Written instruction » Please copy every one of the rows below line for line, changing nothing.

Collected data entries »
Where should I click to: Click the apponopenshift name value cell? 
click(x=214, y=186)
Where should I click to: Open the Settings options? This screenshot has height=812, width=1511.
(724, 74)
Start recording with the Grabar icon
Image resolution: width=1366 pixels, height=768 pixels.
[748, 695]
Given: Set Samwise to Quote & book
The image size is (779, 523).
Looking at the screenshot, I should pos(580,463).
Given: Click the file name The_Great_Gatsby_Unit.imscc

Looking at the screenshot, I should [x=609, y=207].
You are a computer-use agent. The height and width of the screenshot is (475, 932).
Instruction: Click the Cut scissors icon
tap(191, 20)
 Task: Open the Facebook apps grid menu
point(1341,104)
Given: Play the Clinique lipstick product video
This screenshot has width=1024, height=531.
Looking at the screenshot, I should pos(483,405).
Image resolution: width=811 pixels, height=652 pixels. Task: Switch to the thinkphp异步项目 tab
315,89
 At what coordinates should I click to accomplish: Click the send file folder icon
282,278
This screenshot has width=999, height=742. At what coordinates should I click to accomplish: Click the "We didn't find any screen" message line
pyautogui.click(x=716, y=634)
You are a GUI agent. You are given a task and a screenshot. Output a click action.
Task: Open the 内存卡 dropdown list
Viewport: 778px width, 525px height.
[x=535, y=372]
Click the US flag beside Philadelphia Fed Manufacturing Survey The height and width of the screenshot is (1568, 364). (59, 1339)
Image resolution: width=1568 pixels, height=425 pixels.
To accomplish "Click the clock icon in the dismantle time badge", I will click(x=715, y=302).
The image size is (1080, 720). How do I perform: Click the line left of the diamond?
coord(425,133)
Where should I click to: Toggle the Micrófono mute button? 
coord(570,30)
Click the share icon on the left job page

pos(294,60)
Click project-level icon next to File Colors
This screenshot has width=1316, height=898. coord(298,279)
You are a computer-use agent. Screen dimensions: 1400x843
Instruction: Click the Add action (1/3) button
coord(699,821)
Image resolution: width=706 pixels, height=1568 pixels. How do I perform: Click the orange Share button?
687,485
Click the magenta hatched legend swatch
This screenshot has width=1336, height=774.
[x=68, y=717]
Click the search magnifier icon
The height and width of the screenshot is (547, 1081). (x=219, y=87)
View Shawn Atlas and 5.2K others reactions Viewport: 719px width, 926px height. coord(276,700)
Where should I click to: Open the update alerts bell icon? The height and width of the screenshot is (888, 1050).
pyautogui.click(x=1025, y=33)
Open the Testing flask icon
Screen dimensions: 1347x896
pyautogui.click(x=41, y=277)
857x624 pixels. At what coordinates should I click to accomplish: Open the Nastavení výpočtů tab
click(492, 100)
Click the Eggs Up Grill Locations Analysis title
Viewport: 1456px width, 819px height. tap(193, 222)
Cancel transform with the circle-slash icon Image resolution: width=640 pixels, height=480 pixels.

Complete answer »
Where should I click to: Click the apponopenshift name value cell? 
click(x=214, y=186)
Where should I click to: Open the Settings options? This screenshot has height=812, width=1511.
(724, 74)
Start recording with the Grabar icon
Image resolution: width=1366 pixels, height=768 pixels.
[748, 695]
Given: Set Samwise to Quote & book
The image size is (779, 523).
Looking at the screenshot, I should pos(580,463).
Given: Click the file name The_Great_Gatsby_Unit.imscc

Looking at the screenshot, I should [x=609, y=207].
You are a computer-use agent. The height and width of the screenshot is (475, 932).
Instruction: Click the Cut scissors icon
tap(191, 20)
 Task: Open the Facebook apps grid menu
point(1341,104)
Given: Play the Clinique lipstick product video
This screenshot has width=1024, height=531.
Looking at the screenshot, I should pos(483,405).
Image resolution: width=811 pixels, height=652 pixels. Task: Switch to the thinkphp异步项目 tab
315,89
 At what coordinates should I click to accomplish: Click the send file folder icon
282,278
This screenshot has width=999, height=742. At what coordinates should I click to accomplish: Click the "We didn't find any screen" message line
pyautogui.click(x=716, y=634)
You are a GUI agent. You are given a task and a screenshot. Output a click action.
Task: Open the 内存卡 dropdown list
Viewport: 778px width, 525px height.
[x=535, y=372]
Click the US flag beside Philadelphia Fed Manufacturing Survey The height and width of the screenshot is (1568, 364). (59, 1339)
Image resolution: width=1568 pixels, height=425 pixels.
To accomplish "Click the clock icon in the dismantle time badge", I will click(x=715, y=302).
The image size is (1080, 720). How do I perform: Click the line left of the diamond?
coord(425,133)
Where should I click to: Toggle the Micrófono mute button? 
coord(570,30)
Click the share icon on the left job page

pos(294,60)
Click project-level icon next to File Colors
This screenshot has width=1316, height=898. coord(298,279)
You are a computer-use agent. Screen dimensions: 1400x843
Instruction: Click the Add action (1/3) button
coord(699,821)
Image resolution: width=706 pixels, height=1568 pixels. How do I perform: Click the orange Share button?
687,485
Click the magenta hatched legend swatch
This screenshot has width=1336, height=774.
[x=68, y=717]
Click the search magnifier icon
The height and width of the screenshot is (547, 1081). (x=219, y=87)
View Shawn Atlas and 5.2K others reactions Viewport: 719px width, 926px height. coord(276,700)
Where should I click to: Open the update alerts bell icon? The height and width of the screenshot is (888, 1050).
pyautogui.click(x=1025, y=33)
Open the Testing flask icon
Screen dimensions: 1347x896
pyautogui.click(x=41, y=277)
857x624 pixels. At what coordinates should I click to accomplish: Open the Nastavení výpočtů tab
click(492, 100)
Click the Eggs Up Grill Locations Analysis title
Viewport: 1456px width, 819px height. tap(193, 222)
Cancel transform with the circle-slash icon Image resolution: width=640 pixels, height=480 pixels.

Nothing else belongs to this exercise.